Salespeople need to act upon what they hear to discover the areas where prospects have less confidence. Confidence and knowledge are necessary for buying. You know what happens when we "assume," right?
· Focused Slides. When your sales rep is presenting information to prospects via online collaboration tools they can't see the prospect checking for messages on their smartphone or doodling in their notebooks when their attention wanders.
Consider creating two decks. One with company informational slides and one that contains only prospect specific slides that address the problem. Only bring out the company slides if the prospect asks you to. Plan your presentations - all of them- to include frequent check-ins with your prospects to ensure their attention is on the conversation, not the 200 other things on their to-do list. It's much easier to keep prospects engaged when everything you say is about them.
· Coordinated Conversations. If you bring other team members to the call, make sure the parts they'll play are defined. Be respectful of expertise and invite your team to share their knowledge as appropriate. Prospects are looking for partners with expertise, not products.

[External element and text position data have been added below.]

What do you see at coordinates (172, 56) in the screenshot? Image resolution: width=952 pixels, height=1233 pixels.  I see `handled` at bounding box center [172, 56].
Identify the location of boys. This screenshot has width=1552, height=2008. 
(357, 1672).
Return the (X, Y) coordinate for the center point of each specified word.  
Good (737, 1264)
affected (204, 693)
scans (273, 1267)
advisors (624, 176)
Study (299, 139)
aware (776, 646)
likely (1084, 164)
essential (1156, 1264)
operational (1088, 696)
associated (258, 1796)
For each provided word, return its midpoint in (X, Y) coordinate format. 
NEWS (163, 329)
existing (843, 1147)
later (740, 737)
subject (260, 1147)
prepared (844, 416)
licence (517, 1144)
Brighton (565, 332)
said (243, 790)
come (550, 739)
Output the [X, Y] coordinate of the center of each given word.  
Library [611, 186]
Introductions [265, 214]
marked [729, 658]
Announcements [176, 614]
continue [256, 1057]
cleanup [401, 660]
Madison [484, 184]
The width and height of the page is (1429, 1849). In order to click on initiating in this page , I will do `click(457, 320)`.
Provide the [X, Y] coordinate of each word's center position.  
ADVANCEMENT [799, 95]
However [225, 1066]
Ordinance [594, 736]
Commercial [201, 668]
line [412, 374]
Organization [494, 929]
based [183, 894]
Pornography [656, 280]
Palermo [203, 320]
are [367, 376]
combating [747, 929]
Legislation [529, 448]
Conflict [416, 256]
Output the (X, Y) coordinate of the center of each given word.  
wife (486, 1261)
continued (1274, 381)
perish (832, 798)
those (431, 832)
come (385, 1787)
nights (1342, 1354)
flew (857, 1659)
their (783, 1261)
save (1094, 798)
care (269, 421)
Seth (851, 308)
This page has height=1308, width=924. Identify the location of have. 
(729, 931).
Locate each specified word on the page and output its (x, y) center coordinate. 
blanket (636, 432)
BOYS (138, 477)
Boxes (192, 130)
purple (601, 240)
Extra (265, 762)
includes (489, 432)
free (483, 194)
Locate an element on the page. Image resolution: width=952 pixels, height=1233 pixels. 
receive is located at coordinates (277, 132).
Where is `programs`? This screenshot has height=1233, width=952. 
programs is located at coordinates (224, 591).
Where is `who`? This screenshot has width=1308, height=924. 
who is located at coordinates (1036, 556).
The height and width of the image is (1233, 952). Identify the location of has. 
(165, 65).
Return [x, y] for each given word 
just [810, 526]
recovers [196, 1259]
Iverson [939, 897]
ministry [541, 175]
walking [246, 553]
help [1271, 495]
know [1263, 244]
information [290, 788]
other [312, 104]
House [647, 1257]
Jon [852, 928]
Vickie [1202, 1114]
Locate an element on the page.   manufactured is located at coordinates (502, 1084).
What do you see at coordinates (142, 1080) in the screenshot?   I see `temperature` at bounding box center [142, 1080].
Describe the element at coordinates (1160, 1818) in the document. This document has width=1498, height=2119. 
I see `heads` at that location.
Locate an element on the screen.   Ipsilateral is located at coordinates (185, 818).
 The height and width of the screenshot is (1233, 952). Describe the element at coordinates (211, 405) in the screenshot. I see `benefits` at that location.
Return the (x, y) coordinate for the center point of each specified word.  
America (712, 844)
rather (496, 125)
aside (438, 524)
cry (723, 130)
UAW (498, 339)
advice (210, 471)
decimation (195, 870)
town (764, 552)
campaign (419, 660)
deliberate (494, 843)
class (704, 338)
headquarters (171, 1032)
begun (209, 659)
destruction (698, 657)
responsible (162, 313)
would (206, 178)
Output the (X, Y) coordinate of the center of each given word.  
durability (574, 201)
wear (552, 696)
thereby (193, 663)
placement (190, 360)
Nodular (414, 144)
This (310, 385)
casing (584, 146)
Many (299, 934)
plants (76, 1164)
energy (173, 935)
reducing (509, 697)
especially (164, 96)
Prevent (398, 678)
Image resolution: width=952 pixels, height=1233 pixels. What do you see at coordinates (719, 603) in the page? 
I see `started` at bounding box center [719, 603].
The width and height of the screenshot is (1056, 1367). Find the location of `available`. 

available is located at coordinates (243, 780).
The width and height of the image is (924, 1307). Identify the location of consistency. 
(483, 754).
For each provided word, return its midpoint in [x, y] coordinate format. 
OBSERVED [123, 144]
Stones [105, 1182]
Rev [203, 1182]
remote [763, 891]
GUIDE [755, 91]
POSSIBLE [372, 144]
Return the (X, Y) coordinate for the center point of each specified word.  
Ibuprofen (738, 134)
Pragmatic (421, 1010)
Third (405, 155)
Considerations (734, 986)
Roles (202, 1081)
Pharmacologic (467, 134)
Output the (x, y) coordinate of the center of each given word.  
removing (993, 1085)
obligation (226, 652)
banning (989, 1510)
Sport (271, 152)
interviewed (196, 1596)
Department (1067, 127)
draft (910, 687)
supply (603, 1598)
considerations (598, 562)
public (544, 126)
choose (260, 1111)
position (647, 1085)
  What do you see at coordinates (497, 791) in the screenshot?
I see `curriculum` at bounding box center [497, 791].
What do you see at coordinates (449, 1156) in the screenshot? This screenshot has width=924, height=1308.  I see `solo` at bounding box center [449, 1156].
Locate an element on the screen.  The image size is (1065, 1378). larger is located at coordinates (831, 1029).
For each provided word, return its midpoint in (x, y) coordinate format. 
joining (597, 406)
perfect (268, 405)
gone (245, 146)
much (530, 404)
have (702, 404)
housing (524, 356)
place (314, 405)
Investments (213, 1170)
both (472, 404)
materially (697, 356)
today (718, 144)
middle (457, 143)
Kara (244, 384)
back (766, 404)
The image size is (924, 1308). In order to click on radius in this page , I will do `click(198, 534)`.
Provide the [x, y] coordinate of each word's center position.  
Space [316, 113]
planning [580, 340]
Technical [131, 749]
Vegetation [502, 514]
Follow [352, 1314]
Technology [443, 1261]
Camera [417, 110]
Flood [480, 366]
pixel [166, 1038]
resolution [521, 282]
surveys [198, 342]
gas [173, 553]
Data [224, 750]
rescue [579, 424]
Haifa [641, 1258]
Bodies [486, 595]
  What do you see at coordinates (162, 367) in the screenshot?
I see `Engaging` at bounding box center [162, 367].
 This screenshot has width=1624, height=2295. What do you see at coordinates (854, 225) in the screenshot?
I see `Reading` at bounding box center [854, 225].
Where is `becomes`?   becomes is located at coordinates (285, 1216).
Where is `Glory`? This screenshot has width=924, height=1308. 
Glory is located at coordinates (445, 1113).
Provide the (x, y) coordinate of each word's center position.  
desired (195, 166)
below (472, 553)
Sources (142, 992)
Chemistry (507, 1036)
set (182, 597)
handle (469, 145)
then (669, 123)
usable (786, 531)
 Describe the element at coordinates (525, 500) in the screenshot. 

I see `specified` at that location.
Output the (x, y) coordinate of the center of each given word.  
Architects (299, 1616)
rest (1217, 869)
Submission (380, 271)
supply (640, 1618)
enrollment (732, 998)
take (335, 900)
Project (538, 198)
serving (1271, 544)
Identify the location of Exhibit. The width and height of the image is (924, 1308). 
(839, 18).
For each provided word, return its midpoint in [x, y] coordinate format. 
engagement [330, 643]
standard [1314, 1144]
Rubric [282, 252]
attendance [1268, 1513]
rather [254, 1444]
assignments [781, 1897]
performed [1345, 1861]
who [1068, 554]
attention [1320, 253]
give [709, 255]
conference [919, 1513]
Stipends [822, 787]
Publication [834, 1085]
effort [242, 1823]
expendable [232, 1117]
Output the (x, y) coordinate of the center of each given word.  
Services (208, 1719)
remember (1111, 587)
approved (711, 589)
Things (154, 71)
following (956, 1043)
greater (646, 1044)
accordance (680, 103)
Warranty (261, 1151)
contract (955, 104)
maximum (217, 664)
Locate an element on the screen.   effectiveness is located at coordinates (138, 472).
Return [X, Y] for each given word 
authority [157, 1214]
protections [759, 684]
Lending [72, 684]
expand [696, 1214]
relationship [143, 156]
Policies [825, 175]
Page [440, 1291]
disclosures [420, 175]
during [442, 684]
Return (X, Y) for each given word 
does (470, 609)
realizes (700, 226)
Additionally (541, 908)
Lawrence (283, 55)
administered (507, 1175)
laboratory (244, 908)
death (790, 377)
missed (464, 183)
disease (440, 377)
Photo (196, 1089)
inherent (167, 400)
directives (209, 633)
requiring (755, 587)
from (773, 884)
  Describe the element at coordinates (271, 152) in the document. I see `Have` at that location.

The beauty of online collaboration is that it makes increased participation from your team easier to facilitate, regardless of location. Sharing expertise, as needed, can increase the effectiveness of sales meetings as well as the pace of next steps. It saves you from having to put meetings on hold or reschedule while you take the time to find the answers to questions needed to move the deal forward.
· Use the Tools. If you're going to use online meeting platforms to facilitate buying conversations, then you need to learn how to use the tools they provide. Develop ideas that can be enhanced with participation, such as putting a diagram or workflow on an online white board and then enabling both sides to add input.
Use surveys to gauge interest levels. For example, when talking about priorities, load them into a survey and ask your prospects to rate just how important they are. If each participant has the ability to respond from their own computer, all the better. You can get an idea of how every stakeholder on the call perceives the problem. Think about what you can do with that information.
· Record the Meeting. The ability to record the meeting can offer a lot of downstream benefits. You've got a record of what everyone has said. You can review the call for nuances you may have missed in real time, but need to address to keep the deal moving. The recording can also be shared with your prospects, enabling them to share it with stakeholders who couldn't attend. Any promises made won't become misunderstandings down the road, because you've got exactly what was said on record.
These are only a few thoughts about how salespeople can use online collaboration tools to help them improve their meeting effectiveness when face-to-face is removed from the sales equation. If your company is raising quotas and trimming budgets, you've got to proactively improve your skills as a means to success. Reduced travel budgets could actually turn out to be a good thing.
What other ways have you used online meetings to help drive deals?